Saved entries:
[Start of section]
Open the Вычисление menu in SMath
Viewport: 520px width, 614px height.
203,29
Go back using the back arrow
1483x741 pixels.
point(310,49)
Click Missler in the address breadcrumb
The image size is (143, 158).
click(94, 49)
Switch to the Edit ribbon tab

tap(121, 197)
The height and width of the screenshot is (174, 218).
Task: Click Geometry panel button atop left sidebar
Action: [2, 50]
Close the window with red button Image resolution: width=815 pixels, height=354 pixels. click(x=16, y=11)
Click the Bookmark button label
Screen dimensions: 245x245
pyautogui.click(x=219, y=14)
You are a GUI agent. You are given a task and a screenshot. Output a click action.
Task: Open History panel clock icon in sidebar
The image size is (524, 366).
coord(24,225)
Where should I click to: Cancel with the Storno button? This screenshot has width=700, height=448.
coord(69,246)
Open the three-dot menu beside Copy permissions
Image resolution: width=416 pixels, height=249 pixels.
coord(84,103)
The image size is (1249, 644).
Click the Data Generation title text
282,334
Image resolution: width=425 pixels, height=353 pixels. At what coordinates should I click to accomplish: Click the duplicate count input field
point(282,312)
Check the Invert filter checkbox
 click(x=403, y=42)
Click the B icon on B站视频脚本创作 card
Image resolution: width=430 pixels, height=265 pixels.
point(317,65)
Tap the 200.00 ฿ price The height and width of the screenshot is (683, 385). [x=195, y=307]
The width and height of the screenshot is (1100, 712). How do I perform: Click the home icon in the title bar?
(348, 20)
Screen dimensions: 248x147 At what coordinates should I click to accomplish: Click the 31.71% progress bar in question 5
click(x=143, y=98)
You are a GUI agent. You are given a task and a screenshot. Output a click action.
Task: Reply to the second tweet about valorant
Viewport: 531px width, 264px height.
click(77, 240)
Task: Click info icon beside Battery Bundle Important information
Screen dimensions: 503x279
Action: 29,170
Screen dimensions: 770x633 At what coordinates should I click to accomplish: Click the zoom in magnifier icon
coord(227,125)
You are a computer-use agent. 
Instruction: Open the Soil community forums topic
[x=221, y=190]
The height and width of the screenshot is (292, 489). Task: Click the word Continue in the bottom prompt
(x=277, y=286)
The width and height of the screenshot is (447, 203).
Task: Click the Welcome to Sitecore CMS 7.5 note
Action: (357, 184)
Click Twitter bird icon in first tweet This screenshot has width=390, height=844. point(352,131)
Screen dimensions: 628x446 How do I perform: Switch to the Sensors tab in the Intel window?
[End of section]
## [Assignment]
The answer should be the exact lines running from the line containing "Screen dimensions: 248x147" to the last line of the entries, with nothing else.

## [Exercise solution]
Screen dimensions: 248x147 At what coordinates should I click to accomplish: Click the 31.71% progress bar in question 5
click(x=143, y=98)
You are a GUI agent. You are given a task and a screenshot. Output a click action.
Task: Reply to the second tweet about valorant
Viewport: 531px width, 264px height.
click(77, 240)
Task: Click info icon beside Battery Bundle Important information
Screen dimensions: 503x279
Action: 29,170
Screen dimensions: 770x633 At what coordinates should I click to accomplish: Click the zoom in magnifier icon
coord(227,125)
You are a computer-use agent. 
Instruction: Open the Soil community forums topic
[x=221, y=190]
The height and width of the screenshot is (292, 489). Task: Click the word Continue in the bottom prompt
(x=277, y=286)
The width and height of the screenshot is (447, 203).
Task: Click the Welcome to Sitecore CMS 7.5 note
Action: (357, 184)
Click Twitter bird icon in first tweet This screenshot has width=390, height=844. point(352,131)
Screen dimensions: 628x446 How do I perform: Switch to the Sensors tab in the Intel window?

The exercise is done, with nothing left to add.